Icebreakers, team builders and energizers

Need a quick activity to add to your next 4-H Club meeting? Try one of these fun resources.

The plan for your 4-H club meeting looked great on paper; you had volunteers to help set up and clean-up, a craft project, an agenda for a short business meeting, a science activity and a demonstration provided by one of the older teens in the group. Everyone arrived on time and was excited to participate but despite your careful planning, things did not go as planned.

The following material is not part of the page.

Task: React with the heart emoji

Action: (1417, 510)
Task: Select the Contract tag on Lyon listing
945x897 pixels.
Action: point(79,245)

The craft project that was supposed to take a half-hour was completed in 10 minutes. The business meeting was cut short because the group needed to collect some additional information before making a decision. Then your cellphone beeped with a text message from the teen who was supposed to provide the demonstration; she isn’t feeling well and will have to reschedule. While the science activity went really well, you now have 35 unscheduled minutes in your afternoon and a room full of 7 to 10 year-olds with nothing to do.

To prepare you for a challenge such as this, check out these fun games and activities from the authors of Unbored Games: Serious Fun for Everyone. The book contains more than 70 games, as well as suggestions for customizing old favorites. You can teach a simple game to young people and challenge them to “hack” it by coming up with new variations or rules. They’ll build skills in creativity, decision-making and team building in the process. For a preview, consider these activities from the Unbored blog:

  • Concentration Clapping Game – You might remember this one from when you were a kid. The blog features links to videos with game variations.
  • Actionary – A fun blend of Charades and Pictionary. One variation involves sculpting with Play-doh.
  • Wall Ball – If you have a ball and a wall, you can create a game.
  • Nimmity Bibbles – A variation of “Simon says.”
  • LED Glowies – Imagine the creative possibilities that exist when you attach an LED bulb to a 3V lithium battery with electrical tape. 
  • Magnetic Obstacle Course – Use rare earth magnets to guide another magnet through a maze.

Michigan State University Extension recommends you tuck a few of these games into your planning notebook and you’ll never be worried about unanticipated “downtime” again.